La primera de las partes de este libro, la de mayor número de páginas, “Crónicas y notas mientras sucede el olvido”, está dedicada a la lectura del país a través de sus libros, desde un espíritu muy dilatado como el verano y muy curioso como el viento, dándole resonancia y mundo a publicaciones que salen de las editoriales venezolanas, sobre todo tanto de este sello que le edita esta obra como del perro y la rana, a autores consagrados y otros que se inician, a libros escritos por autores de casi todos los estados de Venezuela, siempre con un punto de vista que escribe desde una amplísimo marco de referencias, un enorme conocimiento del país, sus escrituras y sus sueños, y permanentemente con la pupila asertiva en sus anotaciones y deslindes. Aquí también podemos leer escritos sobre las culturas autóctonas, temas pertenecientes a nuestra historia, como poetas y narradores de otras tierras que le han marcado el pecho y la espalda con los tatuajes maravillosos de la vida.
La segunda parte lleva por título “Narraciones, biografías, borraduras”, en ella la lectora y el lector encontrarán páginas sobre Alí Lameda, Andrés Bello, Margot Benacerraf, El Carrao de Palmarito, siempre su padre Antonio Crespo Meléndez, siempre don Chío Zubillaga Perera, y el estado Lara, la capital del municipio Torres, para mencionar algunos temas. Y en la tercera, uno ve pasar a Manuel Espinoza, Paul Celan, Douglas Valiente, Fulgencio Aquino, Javier Villafañe, y tantos nombres que ya no sé a qué sección pertenecen cada uno de los que me vienen a la mente, pero todos son nombrados y traídos a cuento por la pasión de este poeta enamorado de las letras y las gentes de su país y los de más allá.

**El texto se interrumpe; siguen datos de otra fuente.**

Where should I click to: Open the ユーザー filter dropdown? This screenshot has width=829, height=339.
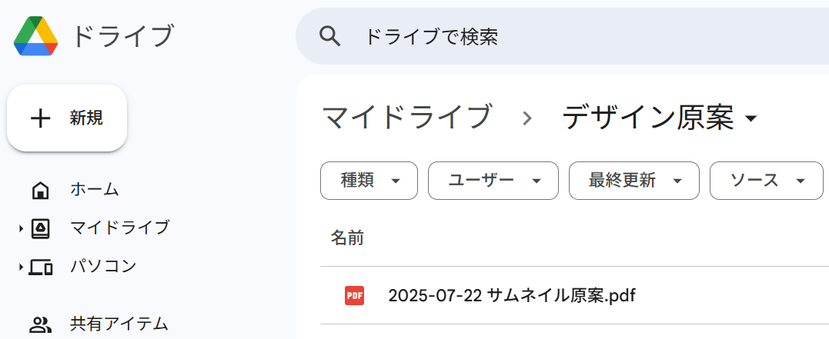coord(493,181)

Y me gustaría finalizar esta presentación, leyendo unas palabras del mismo Luis Alberto para cerrar con un fragmento de este libro que le hubiera encantado a su admirado poeta Antonio Arráiz, y a nosotros nos da una idea perfecta de lo que tratan estas hojas y expresan estas palabras que les recomiendo leer lo más pronto posible:
“Sí, sí puedo, entonces, sí puedo ser de Venezuela: yo la he visto en mí, la he transitado por mi destino, llano lejos, sierra arriba, mar perenne, de hormiga roja y musgo negro, con la selva del Dante y del Casiquiare, Carora sola, así en el cerro como en la melancolía, en la punta de Macuro y en nuestra plenitud; y tanto sendero y sus eternidades, desde mi pecho hasta Guanipa, desde mis ojos hasta los ceibos, desde mis huellas de abismo hasta Chimantá, desde mi boca en el Delta hasta su eterno comienzo en la gota de Taperapecó, o a uña de pasitrote, a pie de arena y paso de monte, con la flor que cruza el río en la barca del japonés Basho y del pemón Kaikutsé, donde se moja el rocío con la estrella y se abre el pétalo con el incendio. Y está el hombre, cada hombre y cada mujer, los del barro y la sequía, los del viento y la espiga, los del colibrí cola de hilo y la garciola real, leyéndonos y escribiéndonos, creándose con nosotros en el conocimiento y en el suspiro. Con ellos recibo esta gracia que me concede la República de 1811 y la de hoy, la misma de Neruda, que me ha hecho ser el hermano del que no conozco. Amén.”